Work item:
The response must contain every line of the records that follow, duplicated exactly.

Data items

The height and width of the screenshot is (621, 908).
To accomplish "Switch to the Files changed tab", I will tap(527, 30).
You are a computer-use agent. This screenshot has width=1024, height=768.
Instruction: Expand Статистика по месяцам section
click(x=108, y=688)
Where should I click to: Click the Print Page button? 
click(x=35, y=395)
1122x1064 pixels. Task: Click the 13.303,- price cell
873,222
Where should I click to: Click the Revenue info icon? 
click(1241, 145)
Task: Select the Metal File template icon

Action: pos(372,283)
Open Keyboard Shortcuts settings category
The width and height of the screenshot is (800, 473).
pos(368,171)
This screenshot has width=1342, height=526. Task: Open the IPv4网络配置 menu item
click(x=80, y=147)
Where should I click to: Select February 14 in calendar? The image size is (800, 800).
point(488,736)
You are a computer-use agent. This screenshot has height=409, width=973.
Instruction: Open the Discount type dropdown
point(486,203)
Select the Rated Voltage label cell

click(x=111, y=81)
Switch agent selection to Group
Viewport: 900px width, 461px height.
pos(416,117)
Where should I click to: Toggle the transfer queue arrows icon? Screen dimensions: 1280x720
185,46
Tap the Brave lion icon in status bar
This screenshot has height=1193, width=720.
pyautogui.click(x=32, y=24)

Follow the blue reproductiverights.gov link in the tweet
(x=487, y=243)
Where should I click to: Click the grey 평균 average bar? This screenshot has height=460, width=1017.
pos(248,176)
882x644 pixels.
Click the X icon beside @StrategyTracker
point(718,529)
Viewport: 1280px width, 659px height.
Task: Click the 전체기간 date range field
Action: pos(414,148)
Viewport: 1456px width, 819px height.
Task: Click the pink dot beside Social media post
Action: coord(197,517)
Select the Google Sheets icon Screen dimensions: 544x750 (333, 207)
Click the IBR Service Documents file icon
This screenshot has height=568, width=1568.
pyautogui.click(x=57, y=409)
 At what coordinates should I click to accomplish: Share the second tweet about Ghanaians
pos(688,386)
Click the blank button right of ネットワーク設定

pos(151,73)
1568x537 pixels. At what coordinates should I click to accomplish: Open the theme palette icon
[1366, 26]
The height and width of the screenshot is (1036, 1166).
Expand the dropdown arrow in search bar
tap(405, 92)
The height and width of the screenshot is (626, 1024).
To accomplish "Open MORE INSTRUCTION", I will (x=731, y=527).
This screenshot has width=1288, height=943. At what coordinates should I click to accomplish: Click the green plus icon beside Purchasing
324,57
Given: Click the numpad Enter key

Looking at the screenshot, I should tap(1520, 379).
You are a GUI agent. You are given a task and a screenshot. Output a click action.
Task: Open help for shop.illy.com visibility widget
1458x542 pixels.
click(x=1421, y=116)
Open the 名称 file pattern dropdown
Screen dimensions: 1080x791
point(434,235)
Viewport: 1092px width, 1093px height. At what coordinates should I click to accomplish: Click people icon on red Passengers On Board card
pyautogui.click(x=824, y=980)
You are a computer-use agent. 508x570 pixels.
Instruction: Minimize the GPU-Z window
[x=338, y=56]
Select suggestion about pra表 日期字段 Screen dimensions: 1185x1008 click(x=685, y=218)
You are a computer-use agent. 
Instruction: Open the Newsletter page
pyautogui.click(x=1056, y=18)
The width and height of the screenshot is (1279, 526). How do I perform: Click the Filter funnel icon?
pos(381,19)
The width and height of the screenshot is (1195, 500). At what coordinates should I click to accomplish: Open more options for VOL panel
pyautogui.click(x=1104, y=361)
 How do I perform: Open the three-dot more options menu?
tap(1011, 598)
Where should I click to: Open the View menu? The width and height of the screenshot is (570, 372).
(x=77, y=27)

Expected output:
The height and width of the screenshot is (621, 908).
To accomplish "Switch to the Files changed tab", I will tap(527, 30).
You are a computer-use agent. This screenshot has width=1024, height=768.
Instruction: Expand Статистика по месяцам section
click(x=108, y=688)
Where should I click to: Click the Print Page button? 
click(x=35, y=395)
1122x1064 pixels. Task: Click the 13.303,- price cell
873,222
Where should I click to: Click the Revenue info icon? 
click(1241, 145)
Task: Select the Metal File template icon

Action: pos(372,283)
Open Keyboard Shortcuts settings category
The width and height of the screenshot is (800, 473).
pos(368,171)
This screenshot has width=1342, height=526. Task: Open the IPv4网络配置 menu item
click(x=80, y=147)
Where should I click to: Select February 14 in calendar? The image size is (800, 800).
point(488,736)
You are a computer-use agent. This screenshot has height=409, width=973.
Instruction: Open the Discount type dropdown
point(486,203)
Select the Rated Voltage label cell

click(x=111, y=81)
Switch agent selection to Group
Viewport: 900px width, 461px height.
pos(416,117)
Where should I click to: Toggle the transfer queue arrows icon? Screen dimensions: 1280x720
185,46
Tap the Brave lion icon in status bar
This screenshot has height=1193, width=720.
pyautogui.click(x=32, y=24)

Follow the blue reproductiverights.gov link in the tweet
(x=487, y=243)
Where should I click to: Click the grey 평균 average bar? This screenshot has height=460, width=1017.
pos(248,176)
882x644 pixels.
Click the X icon beside @StrategyTracker
point(718,529)
Viewport: 1280px width, 659px height.
Task: Click the 전체기간 date range field
Action: pos(414,148)
Viewport: 1456px width, 819px height.
Task: Click the pink dot beside Social media post
Action: coord(197,517)
Select the Google Sheets icon Screen dimensions: 544x750 (333, 207)
Click the IBR Service Documents file icon
This screenshot has height=568, width=1568.
pyautogui.click(x=57, y=409)
 At what coordinates should I click to accomplish: Share the second tweet about Ghanaians
pos(688,386)
Click the blank button right of ネットワーク設定

pos(151,73)
1568x537 pixels. At what coordinates should I click to accomplish: Open the theme palette icon
[1366, 26]
The height and width of the screenshot is (1036, 1166).
Expand the dropdown arrow in search bar
tap(405, 92)
The height and width of the screenshot is (626, 1024).
To accomplish "Open MORE INSTRUCTION", I will (x=731, y=527).
This screenshot has width=1288, height=943. At what coordinates should I click to accomplish: Click the green plus icon beside Purchasing
324,57
Given: Click the numpad Enter key

Looking at the screenshot, I should tap(1520, 379).
You are a GUI agent. You are given a task and a screenshot. Output a click action.
Task: Open help for shop.illy.com visibility widget
1458x542 pixels.
click(x=1421, y=116)
Open the 名称 file pattern dropdown
Screen dimensions: 1080x791
point(434,235)
Viewport: 1092px width, 1093px height. At what coordinates should I click to accomplish: Click people icon on red Passengers On Board card
pyautogui.click(x=824, y=980)
You are a computer-use agent. 508x570 pixels.
Instruction: Minimize the GPU-Z window
[x=338, y=56]
Select suggestion about pra表 日期字段 Screen dimensions: 1185x1008 click(x=685, y=218)
You are a computer-use agent. 
Instruction: Open the Newsletter page
pyautogui.click(x=1056, y=18)
The width and height of the screenshot is (1279, 526). How do I perform: Click the Filter funnel icon?
pos(381,19)
The width and height of the screenshot is (1195, 500). At what coordinates should I click to accomplish: Open more options for VOL panel
pyautogui.click(x=1104, y=361)
 How do I perform: Open the three-dot more options menu?
tap(1011, 598)
Where should I click to: Open the View menu? The width and height of the screenshot is (570, 372).
(x=77, y=27)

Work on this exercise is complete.